A spherical surface of radius of curvature R, separates air from glass (refractive index = 1.5). The centre of curvature is in the glass medium. A point object $$'O'$$ placed in air on the optic axis of the surface, so that its real image is formed at $$'I'$$ inside glass. The line $$OI$$ intersects the spherical surface at $$P$$ and $$PO=PI$$ . The distance $$PO$$ equals to

Let the spherical surface have its vertex at point $$V$$ on the optic axis, with the centre of curvature $$C$$ lying inside the glass medium at a distance $$R$$ from $$V$$.
Choose the Cartesian sign convention: light travels from left (air) to right (glass).
Hence, distances measured to the right of $$V$$ are taken as positive.

Given data
  • Refractive index in air, $$n_1 = 1$$
  • Refractive index in glass, $$n_2 = 1.5$$
  • Radius of curvature, $$R$$, is positive (centre is on the image side).
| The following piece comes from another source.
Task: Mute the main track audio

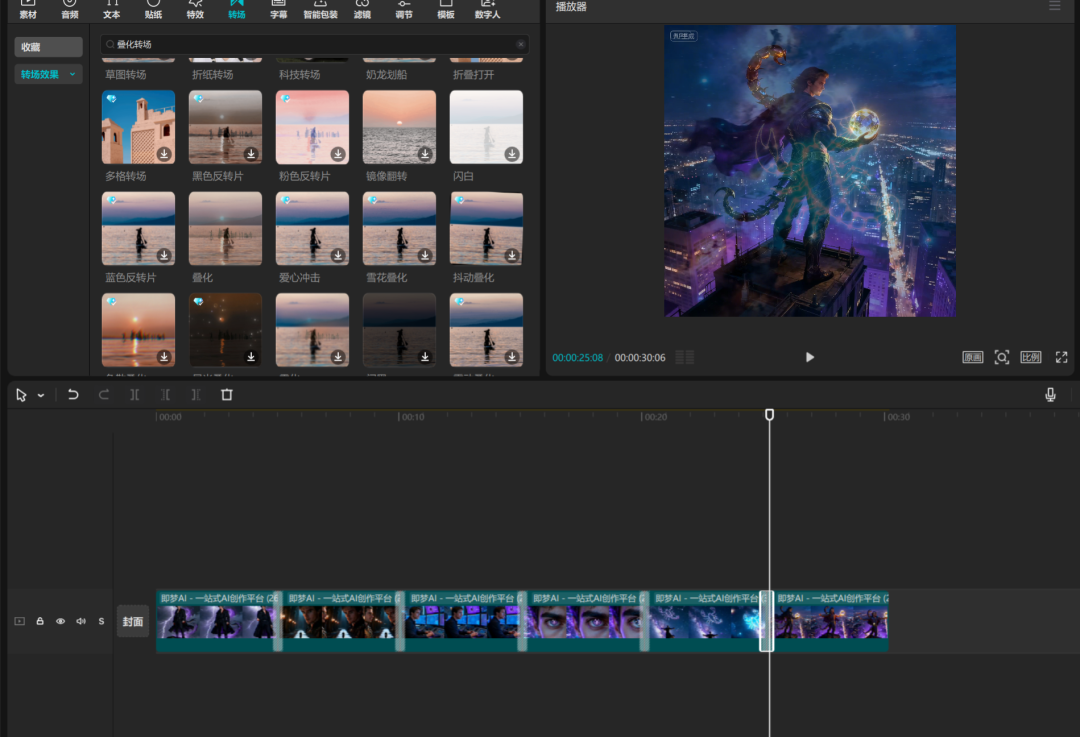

The object $$O$$ is in air (left side), so its distance from the vertex is $$u = -PO$$ (negative).
The real image $$I$$ is in glass (right side), so its distance from the vertex is $$v = PI$$ (positive).
It is given that $$PO = PI$$, therefore the magnitudes of the object and image distances are equal:
  $$|u| = v \quad\Longrightarrow\quad v = -u$$ $$-(1)$$

The refraction at a spherical surface is governed by the formula
$$\frac{n_2}{v} - \frac{n_1}{u} = \frac{n_2 - n_1}{R}$$ $$-(2)$$

Substitute $$n_1 = 1$$, $$n_2 = 1.5$$ and use $$(1)$$, i.e. $$u = -v$$:

$$\frac{1.5}{v} - \frac{1}{-v} = \frac{1.5 - 1}{R}$$

Simplify the left-hand side:
$$\frac{1.5}{v} + \frac{1}{v} = \frac{2.5}{v}$$

Thus
$$\frac{2.5}{v} = \frac{0.5}{R}$$

Solving for $$v$$:
$$v = \frac{2.5}{0.5}\,R = 5R$$

The distance asked in the problem is $$PO$$, and $$PO = v = 5R$$.

Therefore, the correct option is Option A: $$5R$$.